PT SE dirige a evangélicos com mensagem crítica ao uso da fé nas campanhas eleitorais

O PT (Partido dos Trabalhadores) apresentou, nesta segunda-feira (8), uma nova carta direcionada ao público evangélico, durante a realização do 4º Encontro Nacional de Evangélicos do partido. O documento enfatiza a intenção do diretório nacional em evitar a utilização da fé para fins eleitorais, destacando que a espiritualidade deve ser respeitada em suas dimensões éticas e comunitárias.

"Nosso compromisso não nasce do uso eleitoral na fé. Ao contrário, compartilhamos o entendimento de que a fé deve ser respeitada em sua dimensão espiritual, comunitária e ética. Como afirmou recentemente o presidente Lula, não se deve tirar proveito político de uma coisa sagrada", afirma um trecho da carta.

O evento, que aconteceu em Brasília e contou com a presença de militantes evangélicos, teve a leitura da carta por membros da banca, que mencionaram leis sancionadas por Luiz Inácio Lula da Silva voltadas à criação e ao livre culto de igrejas, além de decretos que reconhecem a música gospel como patrimônio nacional.

A carta também refuta a visão simplista que apresenta os evangélicos como um bloco homogêneo, afirmando que essa percepção não reflete a realidade: "Vivemos em um tempo em que os evangélicos são frequentemente apresentados como se formassem um bloco único, com uma única voz e uma única posição política. Essa imagem não corresponde à realidade".

Gutierrez Barbosa, coordenador do setorial interreligioso do PT e organizador do evento, destacou à CNN que as diretrizes apresentadas estão alinhadas com a vontade dos eleitores.
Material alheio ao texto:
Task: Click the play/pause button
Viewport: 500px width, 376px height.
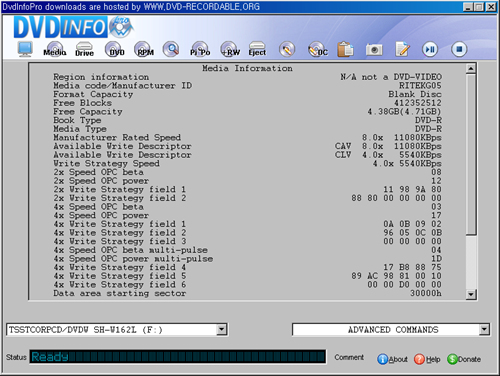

Ele ressaltou que pesquisas internas indicam a rejeição de eleitores àqueles que utilizam a religião no ambiente político.

O desafio de conquistar o voto evangélico tem sido uma constante para o presidente Lula em períodos eleitorais, uma vez que pesquisas de intenção de voto apontam que este segmento tende a apoiar candidatos mais associados ao conservadorismo. Com a ascensão do senador Flávio Bolsonaro (PL-RJ) nas pesquisas para a presidência, o campo progressista busca estratégias para atrair esse eleitorado.